Organizers drawn from a range of corporate credit unions who had been working on forming a new payments corporate out of services presently offered by US Central Bridge today announced they had decided to give up the effort.
“We had always said we needed a viable business model and the math just wasn’t working,” said Brandt Peterson, executive vice president at Westminster, Colo-based SunCorp, who has functioned as a spokesperson for the ad hoc group. “The volumes we forecast just were not large enough to take the next step. We did not envision winning NCUA approval for a charter.”
Peterson stressed that no interruption in services to natural person credit unions is anticipated. “Our decision should have no impact on the credit union industry.”

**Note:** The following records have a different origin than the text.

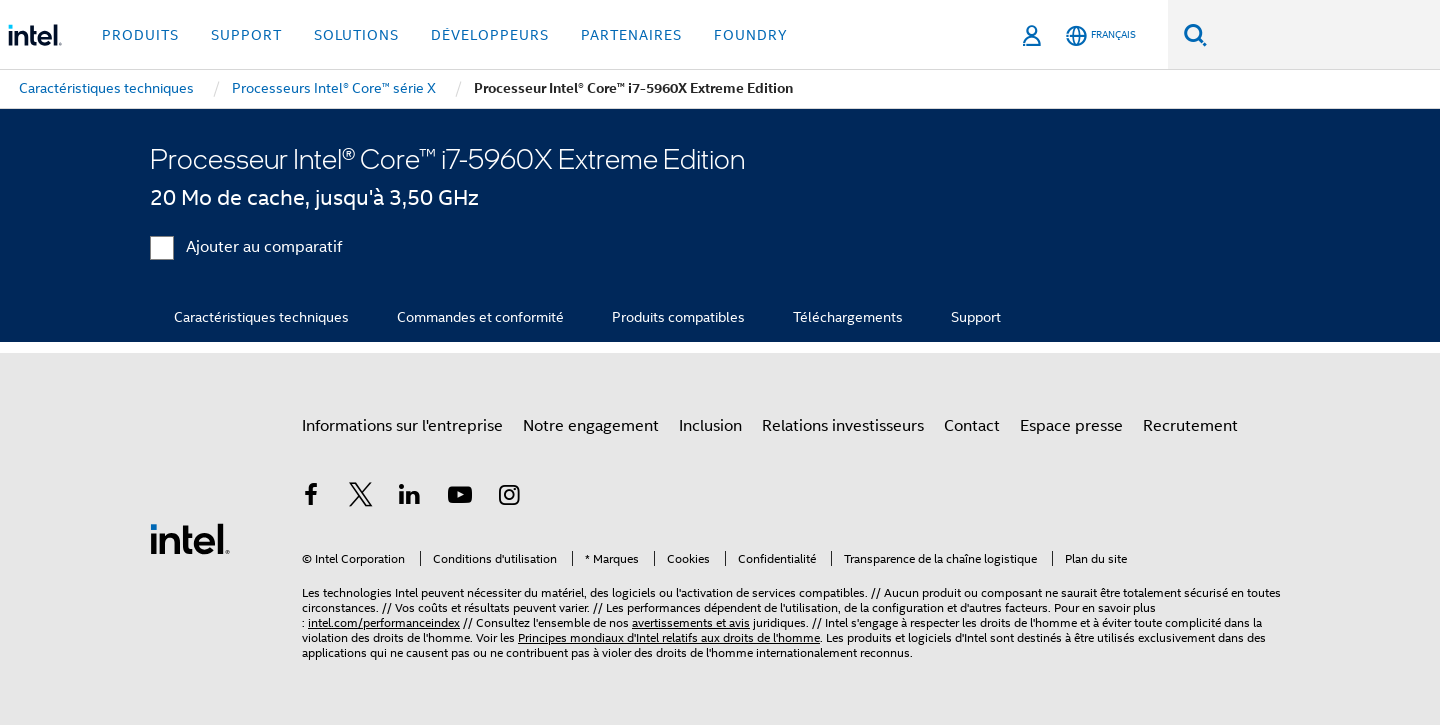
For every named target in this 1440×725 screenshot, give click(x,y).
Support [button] (246, 35)
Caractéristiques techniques (261, 317)
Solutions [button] (356, 35)
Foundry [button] (751, 35)
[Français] (1101, 35)
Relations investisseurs (843, 426)
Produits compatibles (678, 317)
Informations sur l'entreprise (402, 426)
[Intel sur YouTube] (460, 498)
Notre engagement (591, 426)
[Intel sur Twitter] (361, 498)
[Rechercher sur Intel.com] (1323, 35)
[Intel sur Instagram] (509, 498)
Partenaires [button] (631, 35)
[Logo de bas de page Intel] (190, 538)
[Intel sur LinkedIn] (410, 498)
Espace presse (1071, 426)
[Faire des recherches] (1195, 34)
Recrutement (1190, 426)
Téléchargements (848, 317)
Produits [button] (140, 35)
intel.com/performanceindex (384, 622)
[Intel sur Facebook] (311, 498)
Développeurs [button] (490, 35)
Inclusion (710, 426)
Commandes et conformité (480, 317)
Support (976, 317)
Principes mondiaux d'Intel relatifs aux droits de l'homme (669, 637)
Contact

Peterson indicated that the next step probably would involve “partnering with leading vendors within the payments industry” who will be sounded out about possible interest in purchasing the US Central Bridge payments businesses. He expressed confidence that there will be significant interest in going forward from multiple potential partners.
Corporates that have participated in these talks include Alloya Corporate FCU, Catalyst Corporate FCU, CenCorp, Corporate One, FirstCorp, Kansas Corporate, Kentucky Corporate, Missouri Corporate, SunCorp, Southeast Corporate, The Members Group, TriCorp, VolCorp, and Western Bridge Corporate FCU.